■ **Your goal**:
In full and without deviation, reproduce the records that follow.

■ **Supplied material**:

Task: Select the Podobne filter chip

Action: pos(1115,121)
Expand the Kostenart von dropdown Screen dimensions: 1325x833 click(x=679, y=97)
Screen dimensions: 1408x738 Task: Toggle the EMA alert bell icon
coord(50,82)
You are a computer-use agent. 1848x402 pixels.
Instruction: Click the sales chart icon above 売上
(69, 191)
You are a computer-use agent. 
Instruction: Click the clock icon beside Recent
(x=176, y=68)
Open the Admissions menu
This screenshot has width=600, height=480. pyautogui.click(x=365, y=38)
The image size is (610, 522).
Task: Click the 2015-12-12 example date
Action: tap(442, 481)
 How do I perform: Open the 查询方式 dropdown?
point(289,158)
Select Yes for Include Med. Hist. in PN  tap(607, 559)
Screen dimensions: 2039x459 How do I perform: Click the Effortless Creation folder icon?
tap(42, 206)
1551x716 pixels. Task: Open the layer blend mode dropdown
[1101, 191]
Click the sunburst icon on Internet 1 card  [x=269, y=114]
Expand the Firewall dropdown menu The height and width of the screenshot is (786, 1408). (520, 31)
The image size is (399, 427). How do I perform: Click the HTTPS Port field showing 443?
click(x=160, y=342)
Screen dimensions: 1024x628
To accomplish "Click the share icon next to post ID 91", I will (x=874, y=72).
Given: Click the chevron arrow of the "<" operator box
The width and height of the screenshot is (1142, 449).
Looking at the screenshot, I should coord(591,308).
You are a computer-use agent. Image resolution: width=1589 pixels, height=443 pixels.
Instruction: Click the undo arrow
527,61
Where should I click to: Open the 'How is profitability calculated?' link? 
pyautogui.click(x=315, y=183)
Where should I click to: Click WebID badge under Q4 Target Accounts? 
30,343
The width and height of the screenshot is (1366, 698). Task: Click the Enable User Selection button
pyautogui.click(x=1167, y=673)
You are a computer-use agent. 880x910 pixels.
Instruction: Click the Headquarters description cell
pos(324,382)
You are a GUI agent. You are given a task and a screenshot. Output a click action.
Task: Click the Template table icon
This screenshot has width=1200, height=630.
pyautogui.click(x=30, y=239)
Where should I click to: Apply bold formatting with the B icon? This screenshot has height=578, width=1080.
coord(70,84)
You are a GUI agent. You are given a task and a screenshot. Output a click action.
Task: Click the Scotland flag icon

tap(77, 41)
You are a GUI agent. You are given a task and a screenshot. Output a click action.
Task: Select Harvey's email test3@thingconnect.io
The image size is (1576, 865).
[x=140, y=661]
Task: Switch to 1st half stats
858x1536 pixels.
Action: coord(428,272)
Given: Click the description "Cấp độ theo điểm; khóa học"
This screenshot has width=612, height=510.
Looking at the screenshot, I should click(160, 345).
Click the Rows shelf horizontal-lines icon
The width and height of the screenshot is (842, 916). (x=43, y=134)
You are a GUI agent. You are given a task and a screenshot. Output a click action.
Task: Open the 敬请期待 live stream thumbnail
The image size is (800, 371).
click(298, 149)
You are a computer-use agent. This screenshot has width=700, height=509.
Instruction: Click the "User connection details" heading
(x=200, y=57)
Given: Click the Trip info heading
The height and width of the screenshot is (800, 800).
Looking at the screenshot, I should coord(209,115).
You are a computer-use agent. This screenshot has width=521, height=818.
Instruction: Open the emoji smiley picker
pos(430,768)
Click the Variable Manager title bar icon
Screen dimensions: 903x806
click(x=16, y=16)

■ **Answer to this exercise**:
Task: Select the Podobne filter chip

Action: pos(1115,121)
Expand the Kostenart von dropdown Screen dimensions: 1325x833 click(x=679, y=97)
Screen dimensions: 1408x738 Task: Toggle the EMA alert bell icon
coord(50,82)
You are a computer-use agent. 1848x402 pixels.
Instruction: Click the sales chart icon above 売上
(69, 191)
You are a computer-use agent. 
Instruction: Click the clock icon beside Recent
(x=176, y=68)
Open the Admissions menu
This screenshot has width=600, height=480. pyautogui.click(x=365, y=38)
The image size is (610, 522).
Task: Click the 2015-12-12 example date
Action: tap(442, 481)
 How do I perform: Open the 查询方式 dropdown?
point(289,158)
Select Yes for Include Med. Hist. in PN  tap(607, 559)
Screen dimensions: 2039x459 How do I perform: Click the Effortless Creation folder icon?
tap(42, 206)
1551x716 pixels. Task: Open the layer blend mode dropdown
[1101, 191]
Click the sunburst icon on Internet 1 card  [x=269, y=114]
Expand the Firewall dropdown menu The height and width of the screenshot is (786, 1408). (520, 31)
The image size is (399, 427). How do I perform: Click the HTTPS Port field showing 443?
click(x=160, y=342)
Screen dimensions: 1024x628
To accomplish "Click the share icon next to post ID 91", I will (x=874, y=72).
Given: Click the chevron arrow of the "<" operator box
The width and height of the screenshot is (1142, 449).
Looking at the screenshot, I should coord(591,308).
You are a computer-use agent. Image resolution: width=1589 pixels, height=443 pixels.
Instruction: Click the undo arrow
527,61
Where should I click to: Open the 'How is profitability calculated?' link? 
pyautogui.click(x=315, y=183)
Where should I click to: Click WebID badge under Q4 Target Accounts? 
30,343
The width and height of the screenshot is (1366, 698). Task: Click the Enable User Selection button
pyautogui.click(x=1167, y=673)
You are a computer-use agent. 880x910 pixels.
Instruction: Click the Headquarters description cell
pos(324,382)
You are a GUI agent. You are given a task and a screenshot. Output a click action.
Task: Click the Template table icon
This screenshot has width=1200, height=630.
pyautogui.click(x=30, y=239)
Where should I click to: Apply bold formatting with the B icon? This screenshot has height=578, width=1080.
coord(70,84)
You are a GUI agent. You are given a task and a screenshot. Output a click action.
Task: Click the Scotland flag icon

tap(77, 41)
You are a GUI agent. You are given a task and a screenshot. Output a click action.
Task: Select Harvey's email test3@thingconnect.io
The image size is (1576, 865).
[x=140, y=661]
Task: Switch to 1st half stats
858x1536 pixels.
Action: coord(428,272)
Given: Click the description "Cấp độ theo điểm; khóa học"
This screenshot has width=612, height=510.
Looking at the screenshot, I should click(160, 345).
Click the Rows shelf horizontal-lines icon
The width and height of the screenshot is (842, 916). (x=43, y=134)
You are a GUI agent. You are given a task and a screenshot. Output a click action.
Task: Open the 敬请期待 live stream thumbnail
The image size is (800, 371).
click(298, 149)
You are a computer-use agent. This screenshot has width=700, height=509.
Instruction: Click the "User connection details" heading
(x=200, y=57)
Given: Click the Trip info heading
The height and width of the screenshot is (800, 800).
Looking at the screenshot, I should coord(209,115).
You are a computer-use agent. This screenshot has width=521, height=818.
Instruction: Open the emoji smiley picker
pos(430,768)
Click the Variable Manager title bar icon
Screen dimensions: 903x806
click(x=16, y=16)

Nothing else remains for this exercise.